Nadie tuvo valor para continuar con la disputa.

-¿Pero que es todo esto Dios mio? –dijo la madre superiora al llegar-- ¡Karen, por favor, tienes que modular tu tono, se que no compartes nuestra vocación religiosa, pero estoy segura de que conoces la amabilidad y una mejor forma de pedir las cosas. Y en cuanto a ustedes –volteó a ver a todas las hermanas que comían en ese momento y comenzó a caminar a través del pasillo hasta llegar a las mesas- Tampoco estoy muy orgullosa de ustedes. Qué es eso de ¿Y a nosotras que? Sí es verdad que tienen la intención de servir a nuestro señor Jesucristo, todo lo que suceda a su alrededor es de su incumbencia. Como sea –hizo una pausa para tomar aire-. Es verdad lo que ha dicho Karen, ha llegado una persona muy herida con nosotras, e igualmente es verdad lo que mencionó sobre cerrar este lugar. Así que sin que renieguen de nada, necesito por favor que todas aquellas que hayan terminado de comer, vengan con nosotras a la sala de curaciones. Es urgente -salió del comedor con paso rápido y Karen corrió tras ella sin decir nada- Ya tienes el apoyo señorita. Ahora espero que Dios se manifieste en tus manos y seas tú la que haga el milagro posible.

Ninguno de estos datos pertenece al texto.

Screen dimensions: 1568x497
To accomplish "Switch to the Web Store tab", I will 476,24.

Solo seis de las religiosas que estaban comiendo obedecieron las palabras de la superiora y corrieron a la sala de curaciones, mientras todas las demás seguían firmes en el hecho de que todo eso no era culpa suya. El edificio no era muy extenso, y la sala de curaciones era anteriormente el cuarto más chico de todos los dormitorios, por lo que se encontraba a solo tres puertas del comedor. Karen esperó a que las voluntarias llegaran, para recorrer la cortina azul que bordeaba la camilla. Entró junto con la madre superiora y dejo que las demás vieran la escena completa.

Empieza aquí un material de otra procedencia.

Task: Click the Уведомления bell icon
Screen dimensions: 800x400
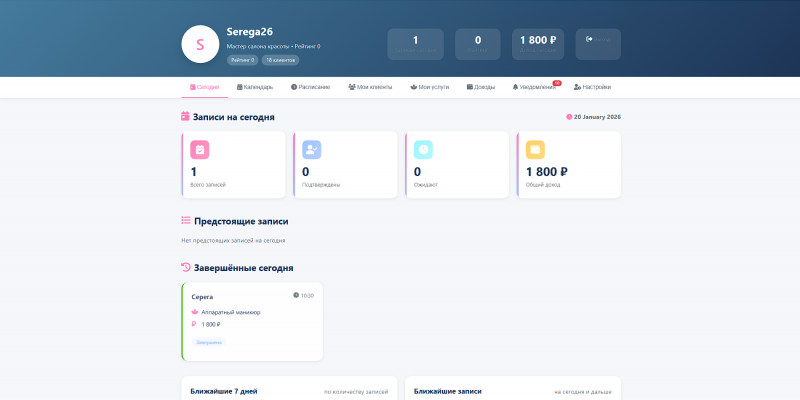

Oliver estaba desnudo y boca arriba, dejando a plena vista sus genitales y la herida podrida de la pierna. Del brazo derecho se conectaban dos catéteres, uno con suero sobre las venas del antebrazo, y otro con sangre universal sobre las arterias que recorren el bíceps. Y de la misma manera, del brazo izquierdo se conectaban otros dos. Uno justo arriba de la muñeca que en vez de suministrarle algún suero, le extraía la sangre sucia del cuerpo, y otro más conectado sobre la capa de piel atrás del codo, con suero lleno de antibióticos. Por último, una mascarilla de oxigeno le permitía inflar tenuemente sus pulmones.

-¡Santo cielo! –gritó alarmada una de las monjas apenas entró a la habitación- Pero que descaró, que falta de respeto hacía nosotras, y hacía nuestra sagrada institución.